If you’ve ever recognized an old sewing pattern in a contemporary fashion editorial, you may have wondered about the relationship between the designer originals and their licensed, pattern versions. In the late Fifties, Dorothy Roe, women’s editor of the Associated Press, wrote a wire story about just that. “How French Couturiers Reach U.S. Dressmakers,” which appeared in newspapers in August 1959, details how Vogue produced its designer patterns.
Roe follows one design from Paris salon to pattern envelope, taking as her example “one of this season’s most popular styles, a blouse-back sheath of sheer checked wool, designed by Guy LaRoche [sic], now available to home seamstresses as a Vogue pattern.” The pattern also includes a full coat with a deep yoke. Although she doesn’t mention the number for the pattern, we can identify it as Vogue 1450:
The process begins at the January opening of Guy Laroche’s spring collection, where the audience—press, buyers, and Vogue Patterns’ designer—is seated on gilt chairs in the couturier’s Paris salon. As she views the collection, the designer for Vogue Patterns selects the dress-and-coat ensemble for style and ease of construction by home sewers. After the presentation she negotiates her order with Monsieur Laroche.
The couture house soon sends the order, “carefully guarded and expensively bonded,” to Vogue’s headquarters in New York City. Inside this valuable parcel is a toile, a muslin copy of the selected design that is “complete in every detail, including inner belts, buttonholes, linings, facings, hems and trimmings.” The parcel also includes a set of muslin pattern pieces marked with all the details of construction.
According to Roe, adjustments were made to the French design for the American market: “Since the proportions of the French figure are different from that of the average American, a new muslin is made to conform to American measurements. Every piece of the original Paris pattern is reproportioned, and the new muslin is made as carefully as the original.”
Finally, a cardboard master pattern is made from the new muslin. After the master has been meticulously checked for accuracy, it is used to produce the tissue pattern for Vogue’s new Laroche design. Envelopes and instructions are printed, and Vogue 1450 is ready to ship.

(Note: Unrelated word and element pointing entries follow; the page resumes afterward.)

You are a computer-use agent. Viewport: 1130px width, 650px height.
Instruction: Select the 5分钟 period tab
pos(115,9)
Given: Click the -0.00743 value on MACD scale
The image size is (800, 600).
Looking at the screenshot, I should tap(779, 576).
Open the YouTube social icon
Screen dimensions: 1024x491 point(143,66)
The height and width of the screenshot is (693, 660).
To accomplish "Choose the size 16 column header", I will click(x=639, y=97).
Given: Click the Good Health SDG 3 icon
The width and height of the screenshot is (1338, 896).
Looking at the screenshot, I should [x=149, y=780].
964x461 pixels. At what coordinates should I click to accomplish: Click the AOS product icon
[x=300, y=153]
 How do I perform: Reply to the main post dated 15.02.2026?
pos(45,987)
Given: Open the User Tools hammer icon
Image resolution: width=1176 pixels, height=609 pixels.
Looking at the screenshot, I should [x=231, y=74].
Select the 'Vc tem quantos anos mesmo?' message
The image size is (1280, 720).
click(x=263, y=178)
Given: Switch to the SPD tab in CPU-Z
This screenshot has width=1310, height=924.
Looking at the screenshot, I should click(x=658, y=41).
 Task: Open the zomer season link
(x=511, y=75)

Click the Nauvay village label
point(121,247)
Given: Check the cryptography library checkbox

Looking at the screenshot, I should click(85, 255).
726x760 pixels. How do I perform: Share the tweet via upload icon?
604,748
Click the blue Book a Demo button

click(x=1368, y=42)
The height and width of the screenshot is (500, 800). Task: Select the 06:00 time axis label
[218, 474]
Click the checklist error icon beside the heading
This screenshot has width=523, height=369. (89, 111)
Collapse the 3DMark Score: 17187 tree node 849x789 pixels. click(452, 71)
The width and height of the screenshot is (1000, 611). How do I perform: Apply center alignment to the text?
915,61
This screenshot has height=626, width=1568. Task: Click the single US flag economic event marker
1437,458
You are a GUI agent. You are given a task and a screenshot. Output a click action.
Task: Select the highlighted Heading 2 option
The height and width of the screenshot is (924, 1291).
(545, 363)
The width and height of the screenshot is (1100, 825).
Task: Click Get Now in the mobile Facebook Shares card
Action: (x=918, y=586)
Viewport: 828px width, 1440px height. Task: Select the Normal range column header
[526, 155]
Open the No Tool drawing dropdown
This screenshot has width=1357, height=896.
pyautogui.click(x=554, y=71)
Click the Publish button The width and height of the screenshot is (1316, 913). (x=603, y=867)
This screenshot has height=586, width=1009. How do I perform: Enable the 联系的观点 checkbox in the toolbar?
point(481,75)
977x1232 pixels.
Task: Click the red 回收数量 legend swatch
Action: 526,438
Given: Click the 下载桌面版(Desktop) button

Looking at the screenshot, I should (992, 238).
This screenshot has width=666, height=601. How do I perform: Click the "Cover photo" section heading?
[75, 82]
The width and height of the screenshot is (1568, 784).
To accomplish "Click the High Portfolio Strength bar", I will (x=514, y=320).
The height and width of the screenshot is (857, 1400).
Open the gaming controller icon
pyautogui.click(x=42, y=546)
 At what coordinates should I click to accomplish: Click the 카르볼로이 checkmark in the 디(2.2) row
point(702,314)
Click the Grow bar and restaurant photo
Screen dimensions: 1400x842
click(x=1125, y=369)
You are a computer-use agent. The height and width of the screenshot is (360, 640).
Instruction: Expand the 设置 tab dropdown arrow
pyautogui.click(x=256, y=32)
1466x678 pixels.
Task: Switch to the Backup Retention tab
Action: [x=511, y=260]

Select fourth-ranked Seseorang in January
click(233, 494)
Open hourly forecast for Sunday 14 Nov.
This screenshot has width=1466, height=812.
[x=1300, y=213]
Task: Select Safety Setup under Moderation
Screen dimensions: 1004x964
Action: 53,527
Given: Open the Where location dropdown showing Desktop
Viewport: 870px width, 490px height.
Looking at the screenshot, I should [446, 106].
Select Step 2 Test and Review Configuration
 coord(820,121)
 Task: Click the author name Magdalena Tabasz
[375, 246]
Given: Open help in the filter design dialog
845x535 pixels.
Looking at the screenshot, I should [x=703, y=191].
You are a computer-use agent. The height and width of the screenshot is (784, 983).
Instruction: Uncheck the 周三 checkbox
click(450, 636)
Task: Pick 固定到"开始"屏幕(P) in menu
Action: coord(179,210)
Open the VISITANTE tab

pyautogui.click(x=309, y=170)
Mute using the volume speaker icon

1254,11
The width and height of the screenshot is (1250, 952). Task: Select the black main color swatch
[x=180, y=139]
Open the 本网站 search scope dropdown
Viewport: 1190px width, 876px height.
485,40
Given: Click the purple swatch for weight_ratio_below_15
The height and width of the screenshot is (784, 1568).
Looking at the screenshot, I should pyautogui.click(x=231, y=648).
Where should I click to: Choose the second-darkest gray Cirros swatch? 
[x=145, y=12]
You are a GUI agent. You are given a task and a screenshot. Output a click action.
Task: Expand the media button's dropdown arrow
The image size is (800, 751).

Roe concludes by noting the higher price and difficulty level of Vogue Paris Original patterns. The reward, however, is producing a convincing copy: “Many women planning their first Paris home-sewing project go for help to local sewing centers to be sure of professional work. But with the detailed directions on the pattern, most women experienced in sewing can soon learn to turn out Paris copies which can fool the experts. And what fun it is to say to friends—‘Oh, this is a Paris original!'”
One envies Vogue’s rapid turnaround in those days: the woman who made Vogue 1450 when it came out was only a season behind. The distinction Roe makes between French and American figures is striking—I wonder whether it was really a question of sizing standards or taste in fit. It’s too bad the article is silent on the patterns’ graphic design, particularly the illustrations and photography. Since the pattern photos generally have the note, ‘Photographed in Paris,’ they appear to show not the version adapted for home sewers, but the house’s original sample garment.
Update: Vogue 1450 was featured in the September 1959 issue of Vogue Pattern Book and Vogue magazine in May 1959. Perhaps Vogue gave an advance look at patterns?